Autonomic computing: a quick recap
In a nutshell, administrators spend too much time doing repetitive tasks that the system should be able to do for itself. For example, when Michelle in accounting installs a new bookkeeping client, she shouldn't have to learn about operating systems, run time environments, and how to check how much drive space and RAM she has before she can get it installed. The installer should be able to check for her and, preferably, resolve any problems before continuing.
Additionally, if a database's log file is about to fill up its drive, the system should be able to provision a new one without the administrator having to keep an eye on it and doing it manually. When an international consortium of hackers targets your server for attack, it should be able to defend itself without completely shutting down.
The autonomic computing field is still evolving and developing, of course, but in many of these cases, the tools are out there, ready for you to use to make your applications more autonomic. This article discusses what you can use today to make your applications and systems more self-sufficient.

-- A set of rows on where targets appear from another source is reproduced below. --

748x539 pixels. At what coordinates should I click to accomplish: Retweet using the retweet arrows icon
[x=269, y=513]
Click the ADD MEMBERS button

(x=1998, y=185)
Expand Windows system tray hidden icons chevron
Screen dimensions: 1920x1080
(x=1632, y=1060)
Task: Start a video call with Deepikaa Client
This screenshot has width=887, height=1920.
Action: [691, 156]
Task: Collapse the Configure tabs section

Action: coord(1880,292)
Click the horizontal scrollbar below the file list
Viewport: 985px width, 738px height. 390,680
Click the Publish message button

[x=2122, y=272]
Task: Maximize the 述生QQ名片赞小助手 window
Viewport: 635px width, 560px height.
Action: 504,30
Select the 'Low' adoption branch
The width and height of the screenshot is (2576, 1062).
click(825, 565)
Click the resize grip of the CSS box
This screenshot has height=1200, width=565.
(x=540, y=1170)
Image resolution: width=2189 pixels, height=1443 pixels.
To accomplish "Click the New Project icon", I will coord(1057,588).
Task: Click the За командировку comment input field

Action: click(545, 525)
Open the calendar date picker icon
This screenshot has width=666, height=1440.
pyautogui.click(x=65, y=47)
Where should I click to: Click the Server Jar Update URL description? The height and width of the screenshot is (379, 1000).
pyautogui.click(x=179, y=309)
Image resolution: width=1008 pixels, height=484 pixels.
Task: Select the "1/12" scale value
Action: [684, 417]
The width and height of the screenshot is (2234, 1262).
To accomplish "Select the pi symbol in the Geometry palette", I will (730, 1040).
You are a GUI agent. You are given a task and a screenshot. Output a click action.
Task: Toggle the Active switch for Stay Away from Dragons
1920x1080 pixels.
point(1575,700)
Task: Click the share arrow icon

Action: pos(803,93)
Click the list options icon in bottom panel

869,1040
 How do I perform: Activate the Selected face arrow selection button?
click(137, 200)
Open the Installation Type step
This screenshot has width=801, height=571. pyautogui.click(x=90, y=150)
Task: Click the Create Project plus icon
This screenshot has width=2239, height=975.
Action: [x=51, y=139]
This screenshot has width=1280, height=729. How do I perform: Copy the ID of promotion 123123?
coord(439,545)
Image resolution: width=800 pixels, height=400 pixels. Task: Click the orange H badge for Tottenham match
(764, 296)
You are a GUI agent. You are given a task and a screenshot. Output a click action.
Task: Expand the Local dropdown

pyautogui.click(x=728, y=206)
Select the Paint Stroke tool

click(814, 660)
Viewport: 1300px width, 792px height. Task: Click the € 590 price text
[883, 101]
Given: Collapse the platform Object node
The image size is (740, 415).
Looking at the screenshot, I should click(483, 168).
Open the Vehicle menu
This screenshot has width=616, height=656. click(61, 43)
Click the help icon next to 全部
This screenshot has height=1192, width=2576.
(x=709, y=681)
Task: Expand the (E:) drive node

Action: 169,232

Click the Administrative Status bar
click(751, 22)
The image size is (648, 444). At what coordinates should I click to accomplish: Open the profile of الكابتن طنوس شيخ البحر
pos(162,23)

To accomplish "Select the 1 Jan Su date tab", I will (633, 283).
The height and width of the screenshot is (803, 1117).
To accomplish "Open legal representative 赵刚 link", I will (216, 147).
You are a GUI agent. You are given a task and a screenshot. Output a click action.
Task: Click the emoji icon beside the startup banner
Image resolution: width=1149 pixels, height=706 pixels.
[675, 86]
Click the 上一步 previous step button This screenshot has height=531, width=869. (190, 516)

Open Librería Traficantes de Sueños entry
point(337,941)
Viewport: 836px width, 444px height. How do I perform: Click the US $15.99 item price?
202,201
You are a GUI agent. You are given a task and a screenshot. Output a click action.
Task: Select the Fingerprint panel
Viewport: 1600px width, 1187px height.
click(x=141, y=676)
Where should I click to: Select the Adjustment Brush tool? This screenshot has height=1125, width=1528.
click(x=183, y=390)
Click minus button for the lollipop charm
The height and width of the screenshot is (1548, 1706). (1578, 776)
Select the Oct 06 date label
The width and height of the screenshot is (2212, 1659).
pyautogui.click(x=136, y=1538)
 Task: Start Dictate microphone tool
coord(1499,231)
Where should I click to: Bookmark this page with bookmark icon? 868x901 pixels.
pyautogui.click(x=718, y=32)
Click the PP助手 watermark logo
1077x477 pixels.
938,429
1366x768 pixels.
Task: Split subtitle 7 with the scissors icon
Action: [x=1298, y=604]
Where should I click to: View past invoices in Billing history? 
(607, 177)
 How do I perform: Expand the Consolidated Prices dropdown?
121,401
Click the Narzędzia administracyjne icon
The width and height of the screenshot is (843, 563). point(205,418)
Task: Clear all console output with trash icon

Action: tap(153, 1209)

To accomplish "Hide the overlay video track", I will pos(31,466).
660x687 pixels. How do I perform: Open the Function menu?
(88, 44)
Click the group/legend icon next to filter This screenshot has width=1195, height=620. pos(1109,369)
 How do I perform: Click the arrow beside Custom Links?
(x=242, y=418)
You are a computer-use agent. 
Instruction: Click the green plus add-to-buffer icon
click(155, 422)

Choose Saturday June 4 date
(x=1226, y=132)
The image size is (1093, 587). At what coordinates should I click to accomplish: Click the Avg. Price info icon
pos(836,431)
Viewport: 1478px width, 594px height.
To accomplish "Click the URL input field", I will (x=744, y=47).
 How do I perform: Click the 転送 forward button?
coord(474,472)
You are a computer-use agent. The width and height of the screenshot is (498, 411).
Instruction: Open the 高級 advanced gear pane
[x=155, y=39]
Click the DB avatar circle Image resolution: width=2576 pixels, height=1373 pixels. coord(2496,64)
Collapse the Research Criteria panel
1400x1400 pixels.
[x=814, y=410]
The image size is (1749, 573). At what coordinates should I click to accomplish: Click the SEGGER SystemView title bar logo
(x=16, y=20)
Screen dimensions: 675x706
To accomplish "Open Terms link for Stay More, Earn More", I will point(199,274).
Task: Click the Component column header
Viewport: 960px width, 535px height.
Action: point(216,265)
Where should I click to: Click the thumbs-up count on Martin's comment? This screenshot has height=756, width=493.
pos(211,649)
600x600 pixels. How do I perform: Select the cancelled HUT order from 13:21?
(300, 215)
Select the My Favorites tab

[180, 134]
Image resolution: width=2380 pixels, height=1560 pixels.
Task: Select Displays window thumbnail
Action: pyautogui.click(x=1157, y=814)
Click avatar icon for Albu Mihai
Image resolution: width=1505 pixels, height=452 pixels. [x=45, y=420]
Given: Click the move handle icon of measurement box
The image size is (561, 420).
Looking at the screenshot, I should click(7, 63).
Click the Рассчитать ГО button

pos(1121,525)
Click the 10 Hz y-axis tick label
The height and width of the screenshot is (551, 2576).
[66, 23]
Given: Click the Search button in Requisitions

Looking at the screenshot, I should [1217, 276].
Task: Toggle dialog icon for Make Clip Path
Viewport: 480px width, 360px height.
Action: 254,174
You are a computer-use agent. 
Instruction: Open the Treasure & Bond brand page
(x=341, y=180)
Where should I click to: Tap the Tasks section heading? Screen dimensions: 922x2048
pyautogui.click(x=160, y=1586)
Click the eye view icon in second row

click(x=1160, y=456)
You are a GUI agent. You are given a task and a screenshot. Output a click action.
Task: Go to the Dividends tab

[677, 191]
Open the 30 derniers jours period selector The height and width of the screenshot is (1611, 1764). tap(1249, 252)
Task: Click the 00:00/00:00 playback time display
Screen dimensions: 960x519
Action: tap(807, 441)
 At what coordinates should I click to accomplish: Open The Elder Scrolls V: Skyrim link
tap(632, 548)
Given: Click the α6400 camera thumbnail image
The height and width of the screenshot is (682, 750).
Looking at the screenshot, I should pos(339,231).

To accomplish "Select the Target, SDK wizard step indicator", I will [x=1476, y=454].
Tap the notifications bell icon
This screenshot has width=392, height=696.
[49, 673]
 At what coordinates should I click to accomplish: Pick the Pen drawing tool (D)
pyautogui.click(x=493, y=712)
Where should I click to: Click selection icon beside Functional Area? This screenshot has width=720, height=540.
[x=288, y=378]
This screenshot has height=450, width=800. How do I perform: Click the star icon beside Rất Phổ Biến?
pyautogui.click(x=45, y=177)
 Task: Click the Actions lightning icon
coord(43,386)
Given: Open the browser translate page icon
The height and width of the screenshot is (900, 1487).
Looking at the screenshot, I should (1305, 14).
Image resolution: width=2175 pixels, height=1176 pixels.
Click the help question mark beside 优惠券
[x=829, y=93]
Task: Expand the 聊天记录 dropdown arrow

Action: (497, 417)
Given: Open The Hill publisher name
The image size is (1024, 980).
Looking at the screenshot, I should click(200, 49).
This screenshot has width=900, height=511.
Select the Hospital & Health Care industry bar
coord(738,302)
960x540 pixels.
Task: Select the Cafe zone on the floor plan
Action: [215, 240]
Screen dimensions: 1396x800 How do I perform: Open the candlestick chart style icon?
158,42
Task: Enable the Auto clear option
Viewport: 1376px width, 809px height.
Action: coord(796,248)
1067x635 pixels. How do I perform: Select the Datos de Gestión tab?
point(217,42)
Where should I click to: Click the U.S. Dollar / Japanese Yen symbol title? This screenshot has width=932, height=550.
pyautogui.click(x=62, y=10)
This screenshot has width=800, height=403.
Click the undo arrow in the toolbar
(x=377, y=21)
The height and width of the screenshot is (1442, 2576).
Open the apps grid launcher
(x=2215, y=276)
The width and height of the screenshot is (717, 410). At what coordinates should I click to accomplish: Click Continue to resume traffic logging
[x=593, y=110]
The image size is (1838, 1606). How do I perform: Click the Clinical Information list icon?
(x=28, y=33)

Whenever a new technology comes on the scene, there is a period of suffering during which a lot of people are thinking about it or writing about it, but nobody quite knows how to actually do it yet. And the more linexciting the technology, the more people are talking about it. The autonomic computing environment is pretty exciting, with its promise of systems that can take much of the routine daily load off administrators; therefore, there's a lot of talk. It's also a little intimidating if all you know is the ultimate goal.
The good news is that it doesn't have to be intimidating, either because it sounds too complicated or because it sounds too powerful. Fortunately, it's not about building a system that's going to become sentient and take over the world. Well, not in the near future, anyway.
No, instead I'm talking about taking the first baby steps into a world in which systems perform their functions -- and only their functions -- in concert with business goals. That's a crucial aspect of the autonomic computing environment, so let me restate it: we're not talking about changing your business rules -- just the way your business implements those rules.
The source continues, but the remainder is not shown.